ROANOKE TIMES

                         Roanoke Times
                 Copyright (c) 1995, Landmark Communications, Inc.

DATE: SUNDAY, September 19, 1993                   TAG: 9309190161
SECTION: VIRGINIA                    PAGE: B-1   EDITION: METRO 
SOURCE: LAURA WILLIAMSON STAFF WRITER
DATELINE:                                 LENGTH: Medium


BOTETOURT DOCTOR DIES IN PLANE CRASH

A 72-year-old Botetourt County medical examiner died Saturday when the single-engine plane he was flying crashed into an embankment near Interstate 64 in Augusta County.

Dr. Everett Lee Coffey of Buchanan was towing a glider containing two people when his plane failed to gain altitude and smashed into a field near Staunton shortly after 2 p.m.

The glider broke free of the airplane, and its occupants were unharmed, said Dave Barry, manager of the Eagles Nest/Waynesboro Airport, where Coffey had been headed.

Coffey was taken by ambulance to King's Daughter's Hospital in Staunton, where he was pronounced dead on arrival.

"He probably died instantly," Nursing Supervisor Linda Gail Johnson said. "It's just not certain how he died at this point."
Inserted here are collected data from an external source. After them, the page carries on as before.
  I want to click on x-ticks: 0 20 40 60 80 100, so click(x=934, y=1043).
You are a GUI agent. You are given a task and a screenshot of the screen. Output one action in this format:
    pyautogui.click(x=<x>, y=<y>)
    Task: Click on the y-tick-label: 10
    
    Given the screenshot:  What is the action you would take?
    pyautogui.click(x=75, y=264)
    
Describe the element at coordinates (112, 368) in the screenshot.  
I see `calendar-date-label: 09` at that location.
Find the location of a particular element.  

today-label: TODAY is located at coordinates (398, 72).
Coffey's 38-year-old son, Clifton, said he suspected his father had a heart attack while he was flying, causing the plane to crash.
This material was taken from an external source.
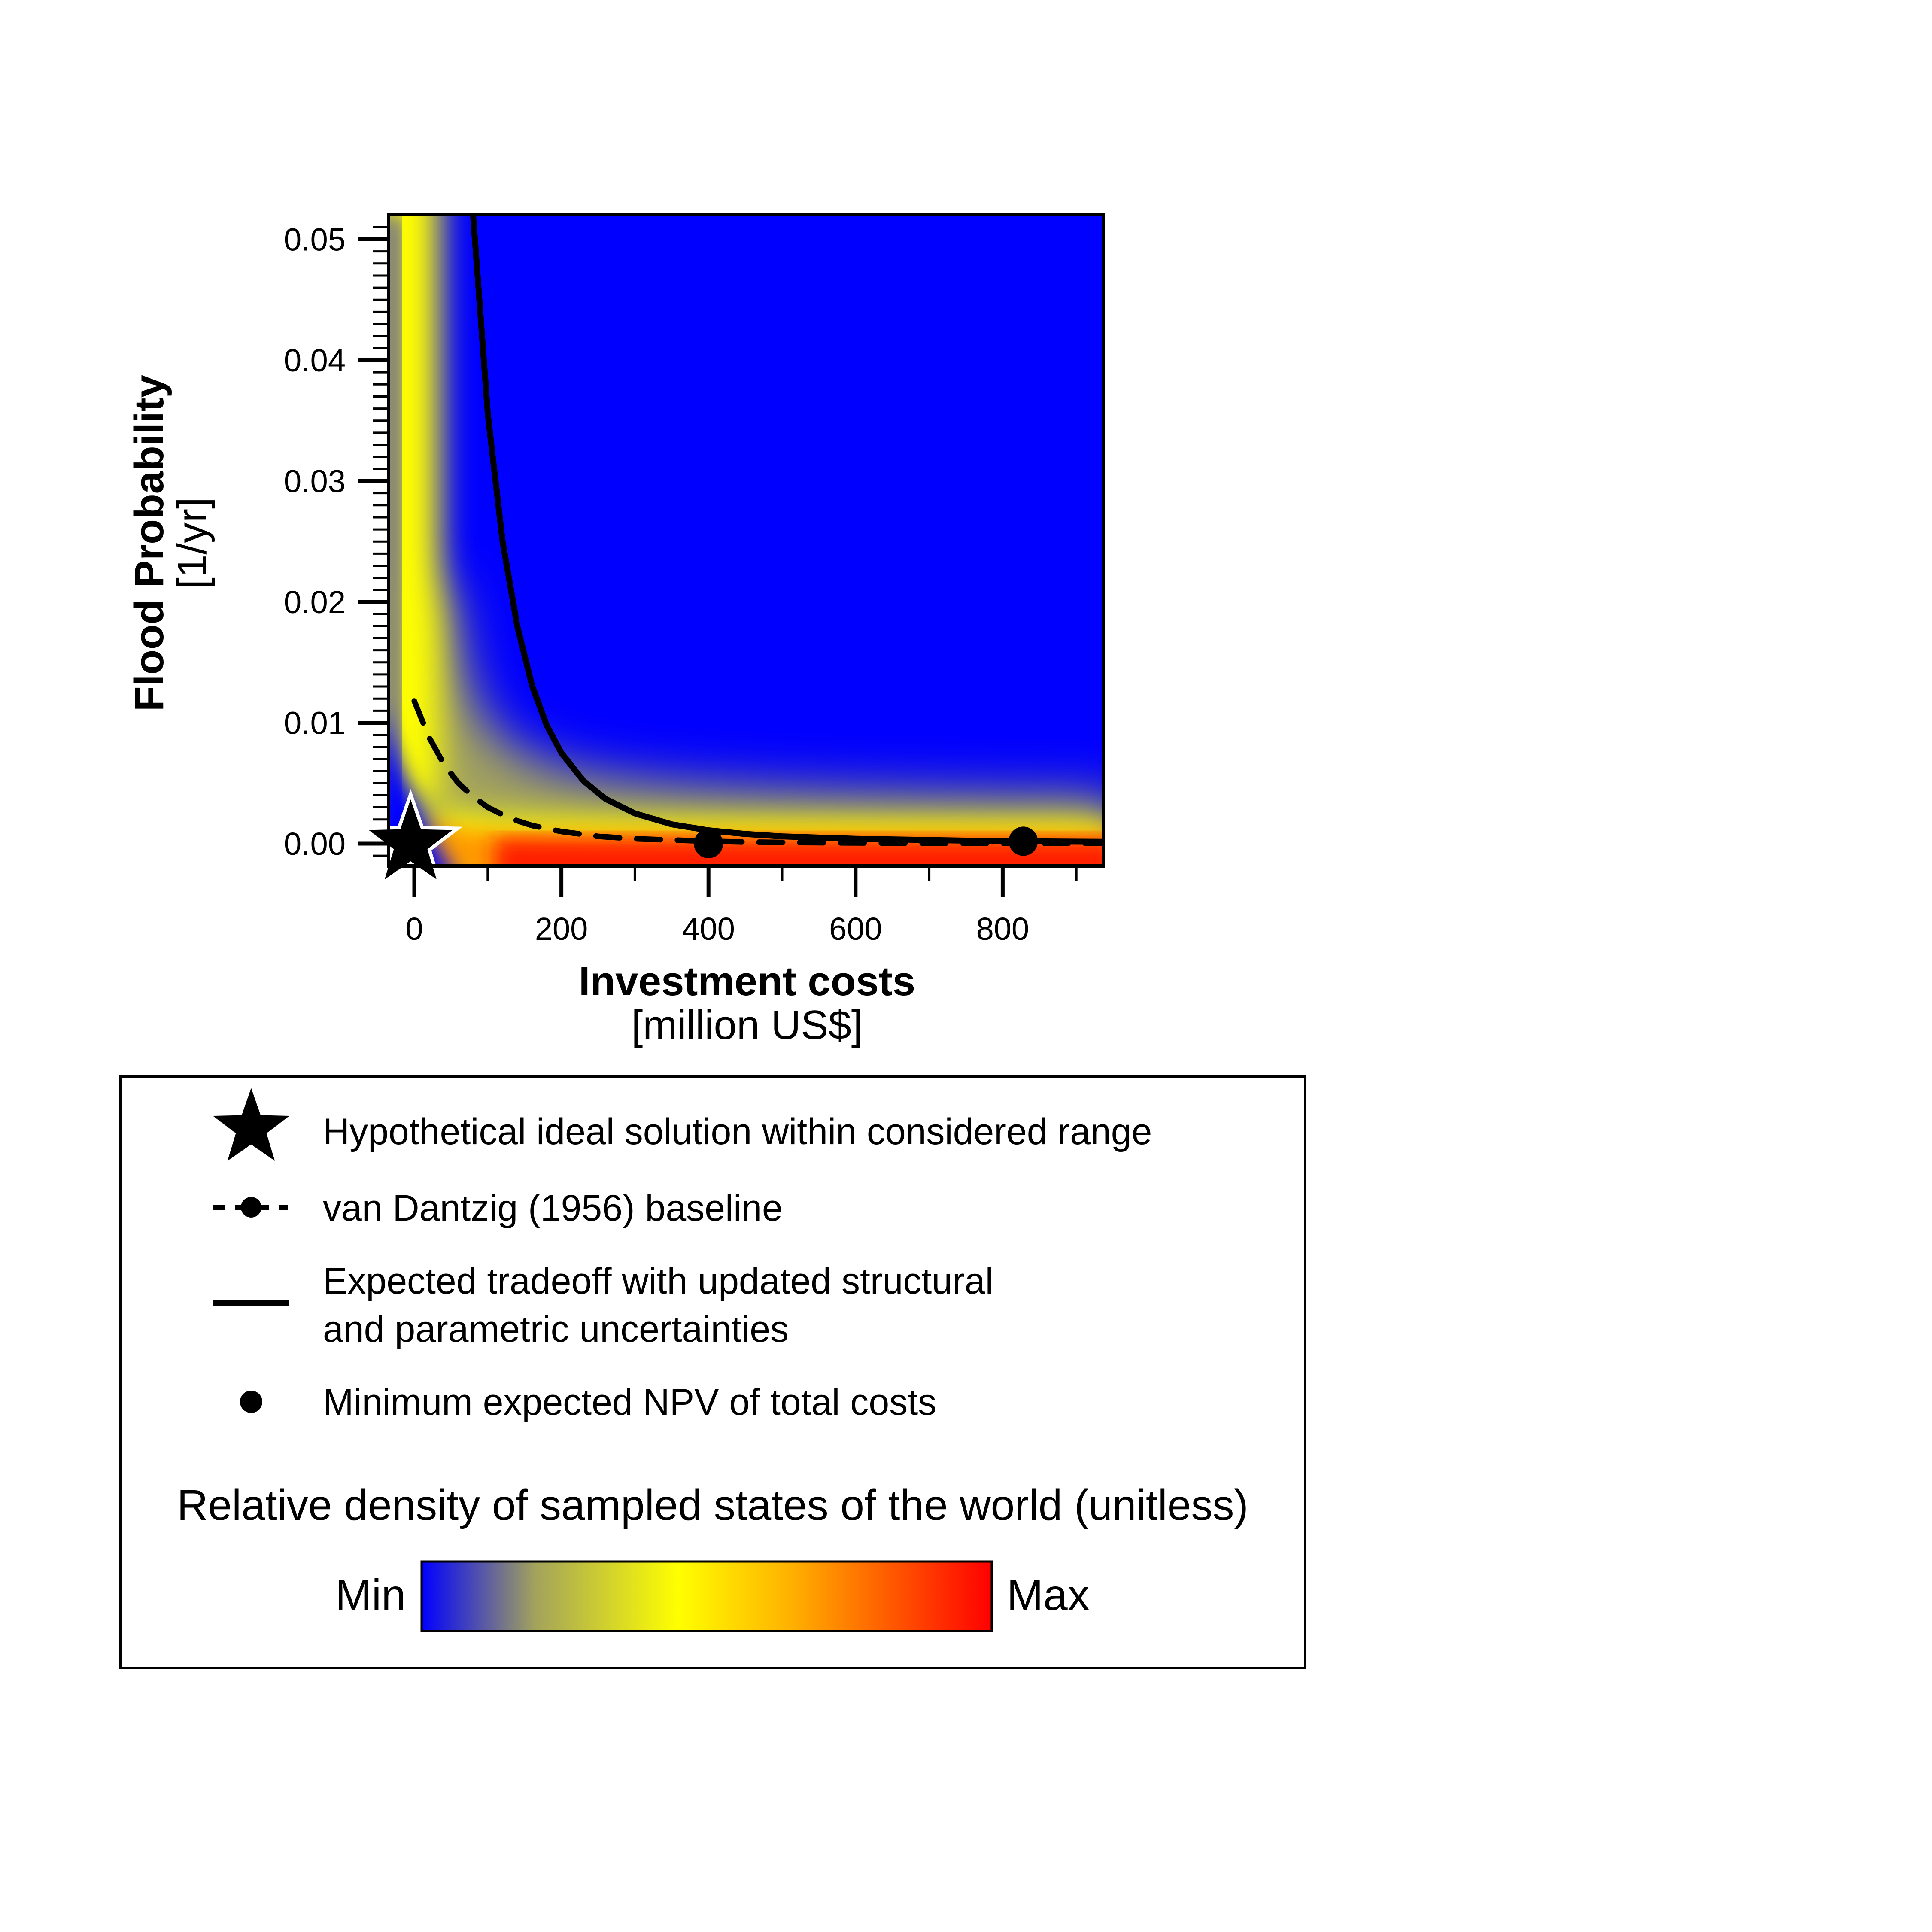 The width and height of the screenshot is (1932, 1932). I want to click on plot-frame, so click(746, 541).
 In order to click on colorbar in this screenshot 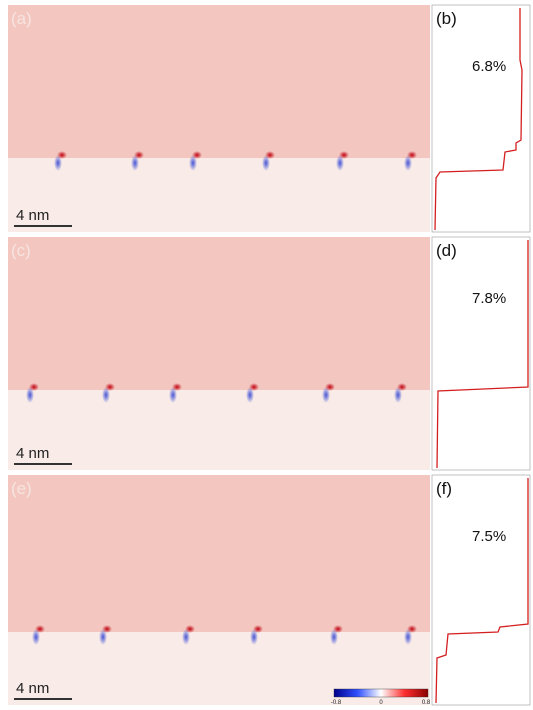, I will do `click(381, 693)`.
"He was a damned good pilot and not prone to take chances," he said. "He was too good a pilot just to screw up."

Coffey's body will be sent to Roanoke for an autopsy, Johnson said.

Barry said Coffey had been flying the plane, owned by the Ridge Valley Soaring Club, for years and had a lot of experience towing gliders.

Coffey "knew the airplane better than anyone around," he said.

He also knew the signal to let people know he was having trouble, which was to wiggle his wings, Barry said.

"There was no such signal given today," he said. "They don't understand what happened."

Barry said Coffey had flown out of an airport in Buchanan earlier in the day towing the glider and that the glider had flown free of the airplane when they came upon some clouds.

Coffey kept in touch with the glider by radio and went to retrieve it when it landed in the field near I-64.

Barry said witnesses told him Coffey's airplane took off from the top of a knoll with the glider in tow and that both aircraft gained altitude. Then the aircraft disappeared from view over a hill. The glider reappeared moments later, but the airplane did not.

Clifton Coffey said his father had retired from his physician's practice and was doing part-time work for the state, giving medical care to inmates at Camp 25 near Daleville. He also was the medical examiner for Botetourt County.

"He was a good man," he said. "He did his best to help people."